Yeap. See below both methods:

BERT bert_output (None, 128, 768) bert_output (None, 768)

LSTM (Passes) lstm_output (None, 128, 300) lstm_output (None, 300)

kpe commented 4 years ago

Ok, I see, there is indeed a problem in the BertModelLayer - compute_shape() is not implemented, therefore it returns the input shape, while it should be input_shape + [hidden_size]. Let me commit this now, and you should get a fix in few minutes! Thank you very much for finding this issue!

nectario commented 4 years ago

Perfect! Thank you!!

nectario commented 4 years ago

Great, now this error has disappeared!

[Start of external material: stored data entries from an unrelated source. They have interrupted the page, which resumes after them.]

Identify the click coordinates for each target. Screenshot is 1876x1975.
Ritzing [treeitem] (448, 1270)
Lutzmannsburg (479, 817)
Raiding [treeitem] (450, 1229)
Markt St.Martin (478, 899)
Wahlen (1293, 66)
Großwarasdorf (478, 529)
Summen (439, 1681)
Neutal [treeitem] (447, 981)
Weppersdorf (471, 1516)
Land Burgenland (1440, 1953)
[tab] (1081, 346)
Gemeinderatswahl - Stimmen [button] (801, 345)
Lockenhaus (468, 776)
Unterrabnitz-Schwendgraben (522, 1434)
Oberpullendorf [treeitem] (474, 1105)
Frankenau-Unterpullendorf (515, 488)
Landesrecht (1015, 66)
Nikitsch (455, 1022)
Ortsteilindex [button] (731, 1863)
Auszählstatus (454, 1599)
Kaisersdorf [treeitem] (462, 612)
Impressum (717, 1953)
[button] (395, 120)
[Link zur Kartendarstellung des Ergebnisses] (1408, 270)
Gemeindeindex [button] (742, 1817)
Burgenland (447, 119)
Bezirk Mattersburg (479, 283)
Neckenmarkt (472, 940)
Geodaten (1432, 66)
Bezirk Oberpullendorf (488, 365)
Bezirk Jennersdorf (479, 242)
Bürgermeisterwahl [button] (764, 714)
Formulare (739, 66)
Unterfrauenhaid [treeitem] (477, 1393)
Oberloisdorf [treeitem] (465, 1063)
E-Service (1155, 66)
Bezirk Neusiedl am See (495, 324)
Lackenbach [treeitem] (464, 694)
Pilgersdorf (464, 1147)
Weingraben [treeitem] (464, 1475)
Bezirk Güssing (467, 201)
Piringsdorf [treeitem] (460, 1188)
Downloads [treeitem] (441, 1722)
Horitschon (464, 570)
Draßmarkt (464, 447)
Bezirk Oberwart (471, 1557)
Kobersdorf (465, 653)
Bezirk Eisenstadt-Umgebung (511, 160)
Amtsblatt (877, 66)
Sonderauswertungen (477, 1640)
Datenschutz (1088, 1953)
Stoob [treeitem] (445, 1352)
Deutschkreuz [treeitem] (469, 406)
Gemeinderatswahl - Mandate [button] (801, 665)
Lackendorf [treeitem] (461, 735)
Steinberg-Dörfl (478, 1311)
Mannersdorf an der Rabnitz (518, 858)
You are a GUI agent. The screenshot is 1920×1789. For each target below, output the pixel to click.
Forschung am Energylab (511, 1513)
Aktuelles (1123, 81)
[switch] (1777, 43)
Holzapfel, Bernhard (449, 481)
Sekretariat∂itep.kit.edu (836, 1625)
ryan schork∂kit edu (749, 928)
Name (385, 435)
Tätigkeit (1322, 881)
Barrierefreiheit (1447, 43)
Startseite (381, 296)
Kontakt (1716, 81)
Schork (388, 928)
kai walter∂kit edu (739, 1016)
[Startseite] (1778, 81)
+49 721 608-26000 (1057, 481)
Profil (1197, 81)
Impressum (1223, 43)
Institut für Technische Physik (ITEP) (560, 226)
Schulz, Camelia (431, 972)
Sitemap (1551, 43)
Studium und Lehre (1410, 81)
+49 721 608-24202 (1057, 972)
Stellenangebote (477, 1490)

Now, after adding the below two last lines, I get this error:

   def bert_model(self,  bert_config_file=None, bert_ckpt_file=None):
           with tf.io.gfile.GFile(bert_config_file, "r") as reader:
                bert_params = params_from_pretrained_ckpt(bert_ckpt_file)
                l_bert = BertModelLayer.from_params(bert_params, name="bert")

                l_bert.apply_adapter_freeze()
                l_bert.embeddings_layer.trainable = False
.
.
.
.

Traceback (most recent call last): File "C:/Development/Projects/GenrePrediction/GenrePredictionModel.py", line 809, in validation_labels=genre_prediction.validation_labels, epochs=1000, batch_size=1) File "C:/Development/Projects/GenrePrediction/GenrePredictionModel.py", line 512, in fit_bert self.model = self.bert_2(bert_ckpt_file="D:/Development/Projects/bert_models/"+self.bert_model_name, bert_config_file="D:/Development/Projects/bert_models/"+self.bert_model_name+"/bert_config.json") File "C:/Development/Projects/GenrePrediction/GenrePredictionModel.py", line 345, in bert_2 l_bert.embeddings_layer.trainable = False AttributeError: 'NoneType' object has no attribute 'trainable'

kpe commented 4 years ago

could you check #29 - currently you can freeze the weights, only after the model has been built (actually in this case I can instantiate the inner layers in the constructor instead of in build()), so either wait few minutes until I trigger a new build, or put the trainable=False once the model is build/compiled.

kpe commented 4 years ago

ok, committed - thank you once again!

nectario commented 4 years ago

Awesome, thank you so much!